His Medal of Honor Citation reads:

For conspicuous gallantry and intrepidity above and beyond the call of duty in action with the enemy near Oschersleben, Germany on 11 January 1944. On that day Colonel Howard was the leader of a group of P-51 aircraft providing support for a heavy bomber formation on a long range mission deep in enemy territory. As Colonel Howard’s group met the bombers in the target area the bomber force was attacked by numerous enemy fighters. Colonel Howard, with his group, at once engaged the enemy and himself destroyed a German ME. 110. As a result of this attack Colonel Howard lost contact with his group, and at once returned to the level of the bomber formation. He then saw that the bombers were being heavily attacked by enemy airplanes and that no other friendly fighters were at hand. While Colonel Howard could have waited to attempt to assemble his group before engaging the enemy, he chose instead to attack single-handed a formation of more than thirty German airplanes. With utter disregard for his own safety he immediately pressed home determined attacks for some thirty minutes, during which time he destroyed three enemy airplanes and probably destroyed and damaged others. Toward the end of this engagement three of his guns went out of action and his fuel supply was becoming dangerously low. Despite these handicaps and the almost insuperable odds against him, Colonel Howard continued his aggressive action in an attempt to protect the bombers from the numerous fighters. His skill, courage, and intrepidity on this occasion set an example of heroism which will be an inspiration to the Armed Forces of the United States.

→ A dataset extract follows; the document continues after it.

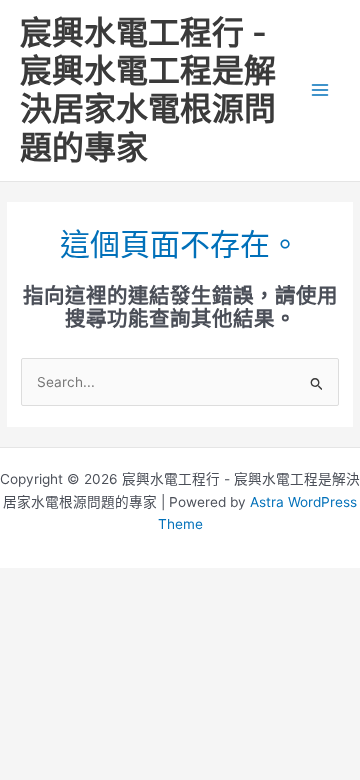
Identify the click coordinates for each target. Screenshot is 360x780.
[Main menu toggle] (320, 90)
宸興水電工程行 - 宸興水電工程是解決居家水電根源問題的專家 (148, 90)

#imnohero #neverforget: Patrolman Brian A. Aselton, EOW January 23, 1999


Patrolman Brian Aselton was shot and killed after responding to a noise complaint in an apartment building. After he and his backup officer checked the outside of the building but did not find any violations. The backup officer cleared the scene and Patrolman Aselton went inside to make contact with the complainant on the second floor. While making his way to the apartment he observed a male, covered in blood, exit another apartment.

Patrolman Aselton grabbed the subject who began to struggle. During the struggle the man produced a handgun that he had just stolen from the apartment and fired over his shoulder, striking Patrolman Aselton in the forehead. The suspect and a female subject then fled the scene.

The two along with another man had been involved in a home invasion robbery in which the tenant had been bound and severely beaten. Patrolman Aselton’s interruption of the robbery is credited with saving the victim’s life.

The male suspect who shot Patrolman Aselton was arrested three days later after a patrolman received a tip during a routine traffic stop. Three other suspects were also arrested a short time later and charged in connection with his murder. The shooter was charged with capital murder.

On February 8, 2003, the shooter was convicted of murder and sentenced to life without parole. His accomplice was convicted of felony murder and sentenced to 42 years. His female companion was sentenced to 14 years. A fourth suspect who drove the others to and from the scene was sentenced to 20 years.

Patrolman Aselton had served with the agency for 2 years. He was survived by his parents, brother and twin sister.

Patrolman Aselton’s cousin, Patrolman Michael Aselton, of the Barnstable, Massachusetts, Police Department, was killed in the line of duty on March 29, 1983, during a vehicle pursuit.